■ **Try it**
Which lines run from the one containing "Open the 终端(T)" to the end of the entries? Quote them exactly, and nothing else.

(Source records begins)

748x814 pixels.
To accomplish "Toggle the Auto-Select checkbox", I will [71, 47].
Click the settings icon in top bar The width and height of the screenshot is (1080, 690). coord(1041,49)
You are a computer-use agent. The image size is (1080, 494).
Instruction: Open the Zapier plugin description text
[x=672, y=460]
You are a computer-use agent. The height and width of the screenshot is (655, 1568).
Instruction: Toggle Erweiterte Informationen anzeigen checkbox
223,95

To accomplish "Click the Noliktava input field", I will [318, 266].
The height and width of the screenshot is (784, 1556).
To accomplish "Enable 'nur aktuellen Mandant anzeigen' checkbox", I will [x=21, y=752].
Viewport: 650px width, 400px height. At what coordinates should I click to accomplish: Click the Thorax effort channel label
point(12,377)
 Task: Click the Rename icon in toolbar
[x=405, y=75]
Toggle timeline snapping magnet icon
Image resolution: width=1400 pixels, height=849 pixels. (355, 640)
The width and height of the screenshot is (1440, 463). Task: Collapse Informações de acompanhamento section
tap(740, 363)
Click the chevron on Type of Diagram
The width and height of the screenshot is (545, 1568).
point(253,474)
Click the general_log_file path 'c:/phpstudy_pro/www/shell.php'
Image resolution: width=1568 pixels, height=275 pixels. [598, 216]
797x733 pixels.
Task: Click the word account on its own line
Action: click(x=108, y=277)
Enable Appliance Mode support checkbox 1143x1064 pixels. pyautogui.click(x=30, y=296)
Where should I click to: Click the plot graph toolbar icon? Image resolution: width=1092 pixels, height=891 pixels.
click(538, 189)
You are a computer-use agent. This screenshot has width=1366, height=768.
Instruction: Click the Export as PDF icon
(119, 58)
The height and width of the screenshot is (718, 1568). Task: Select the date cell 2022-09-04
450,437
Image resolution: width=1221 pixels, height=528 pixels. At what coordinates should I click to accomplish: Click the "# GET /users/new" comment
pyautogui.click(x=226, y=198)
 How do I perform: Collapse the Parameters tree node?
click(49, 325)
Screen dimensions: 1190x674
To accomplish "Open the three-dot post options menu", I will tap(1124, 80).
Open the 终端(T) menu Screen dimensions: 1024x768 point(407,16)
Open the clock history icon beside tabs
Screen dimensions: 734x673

(Source records ends)

■ **Result of the exercise**
Open the 终端(T) menu Screen dimensions: 1024x768 point(407,16)
Open the clock history icon beside tabs
Screen dimensions: 734x673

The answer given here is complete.